Question for the Big Data folks: where do sampling and statistics fit into this, if at all? Unless you're summing to the penny, why would you ever need to aggregate a large volume of data (the population) rather than a small volume of data (a sample)? I'm not saying there isn't a reason. I just don't know what it is. Any thoughts from people who have genuine experience in this realm?
Good question. I am not an expert but here’s my take from my time in this space.
Big data folks typically do sampling and such, but that doesn’t eliminate the need for a big data environment where such sampling can occur. Just as a compiler can’t predict every branch that could happen at compile time (sorry VLIW!) and thus CPUs need dynamic branch predictors, so too a sampling function can’t be predicted in advance of an actual dataset.
In a large dataset there are many ways the sample may not represent the whole. The real world is complex. You sample away that complexity at your peril. You will often find you want to go back to the original raw dataset.
Second, in a large organization, sampling alone presumes you are only focused on org-level outcomes. But in a large org there may be individuals who care about the non-aggregated data relevant to their small domain. There can be thousands of such individuals. You do sample the whole but you also have to equip people at each level of abstraction to do the same. The cardinality of your data will in some way reflect the cardinality of your organization and you can’t just sample that away.
I've done it both ways. Look into Data Sketches also if you want to see applications.
The pros:
-- Samples are small and fast most of the time.
-- can be used opportunistically, eg in queries against the full dataset.
-- can run more complex queries that can't be pre-aggregated (but not always accurately).
The cons:
-- requires planning about what to sample and what types of queries you're answering. Sudden requirements changes are difficult.
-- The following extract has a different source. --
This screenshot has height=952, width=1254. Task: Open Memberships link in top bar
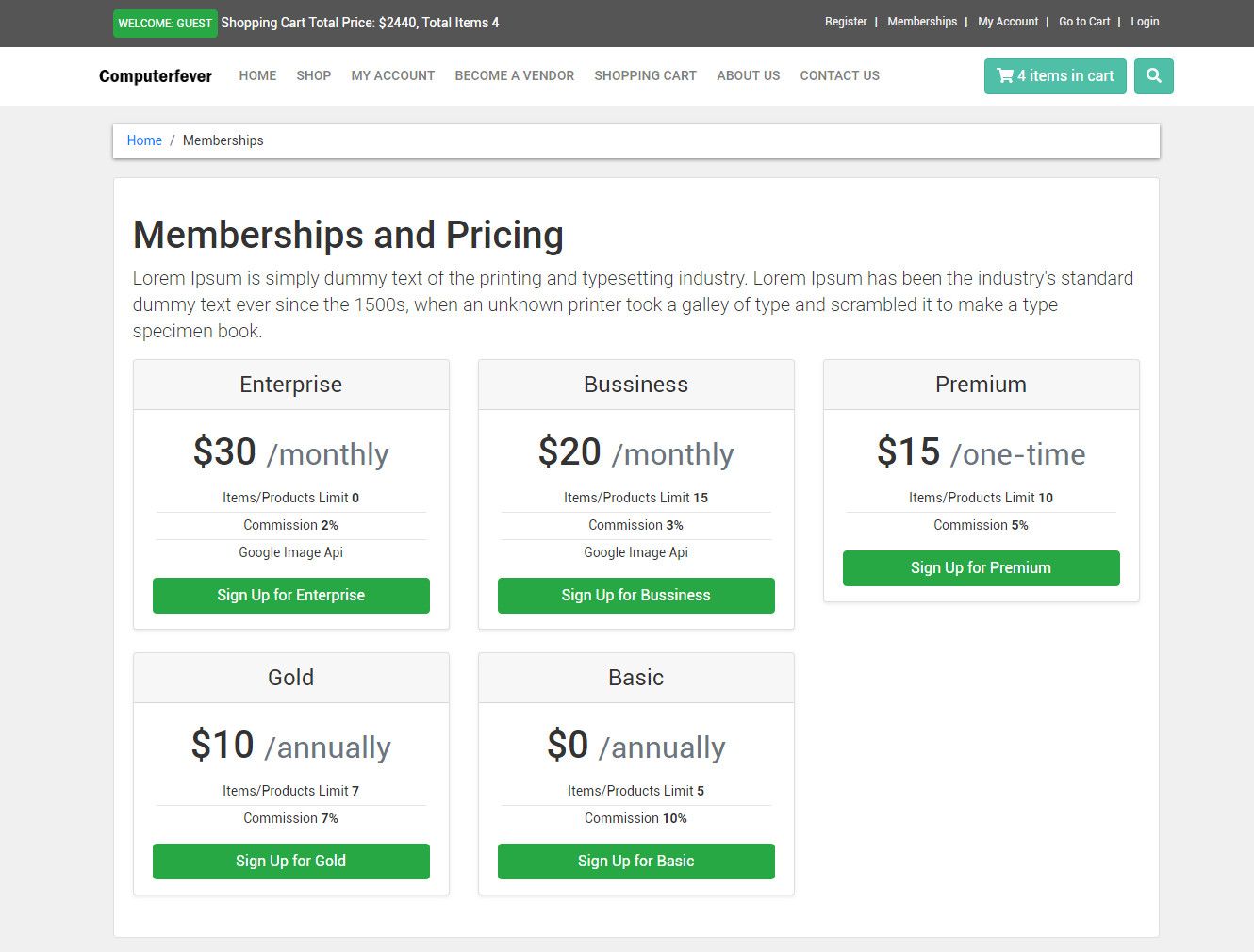point(921,22)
-- data skew makes uniform sampling a bad choice.
-- requires ETL pipelines to do the sampling as new data comes in. That includes re-running large backfills if data or sampling changes.
-- requires explaining error to users
-- Data sketches can be particularly inflexible; they're usually good at one metric but can't adapt to new ones. Queries also have to be mapped into set operations.
These problems can be mitigated with proper management tools; I have built frameworks for this type of application before -- fixed dashboards with slow-changing requirements are relatively easy to handle.
Sampling is almost always heavily used here, because it's Ace. However, if you need to produce row level predictions then you can't sample as you by definition need the role level data.
However you can aggregate user level info into just the features you need which will get you a looooonnnnggggg way.